Copy verbatim the part of the data that opens with the line containing "You are a computer-use" and closes with the line containing "Instruction: Select the", both lines included.

## start Data listing

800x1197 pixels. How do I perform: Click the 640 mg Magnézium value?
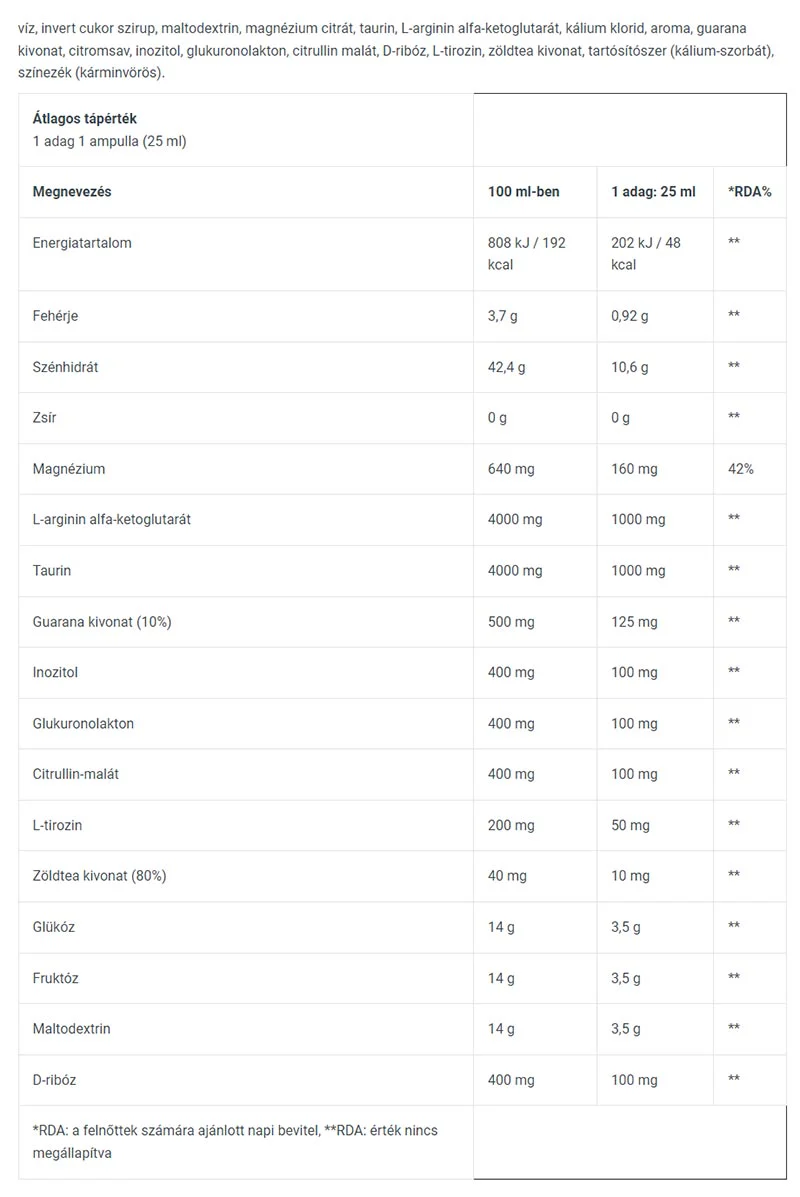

## end Data listing
## start Data listing

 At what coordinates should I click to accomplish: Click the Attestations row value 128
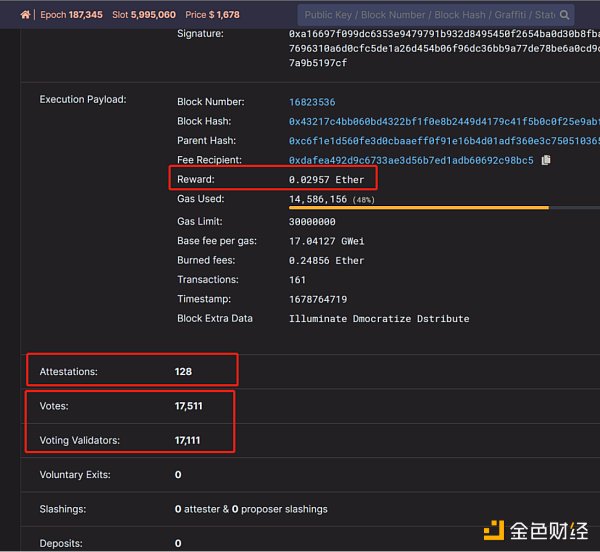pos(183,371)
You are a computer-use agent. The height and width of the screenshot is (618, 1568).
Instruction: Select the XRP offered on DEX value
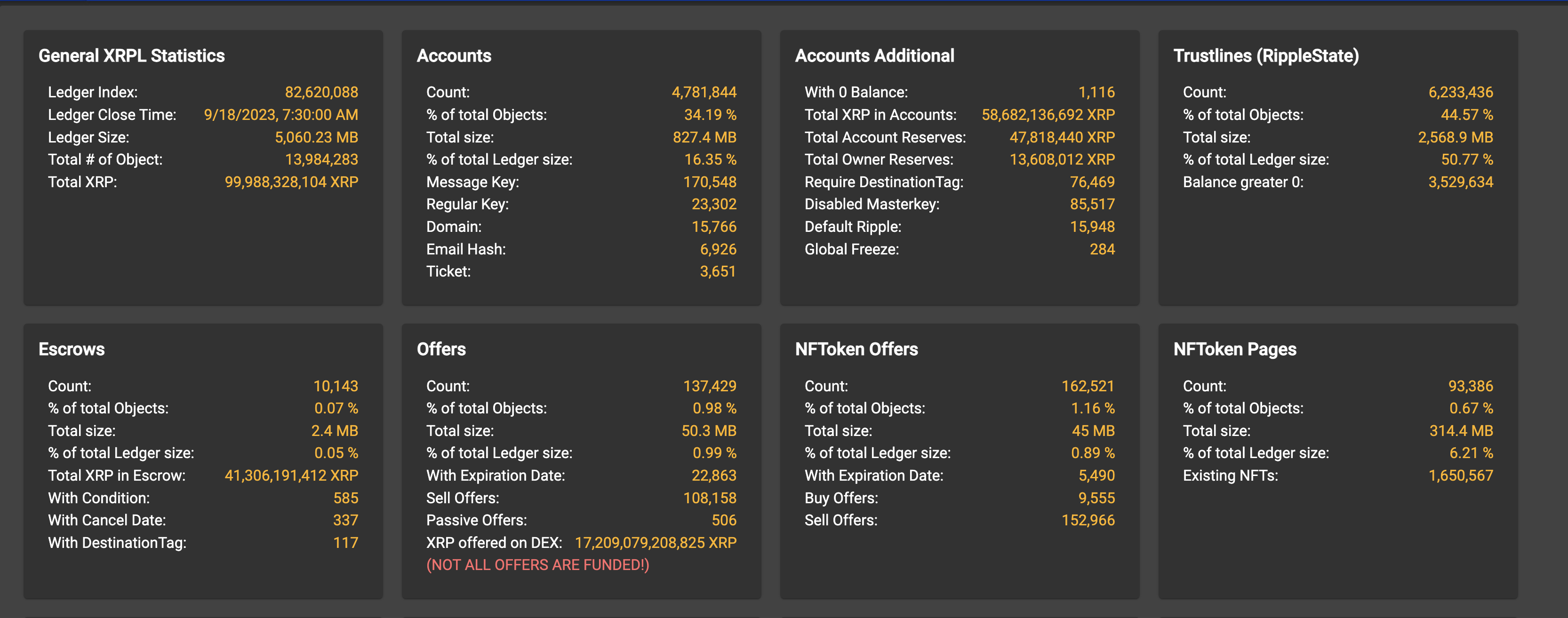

## end Data listing

Written response:
You are a computer-use agent. The height and width of the screenshot is (618, 1568).
Instruction: Select the XRP offered on DEX value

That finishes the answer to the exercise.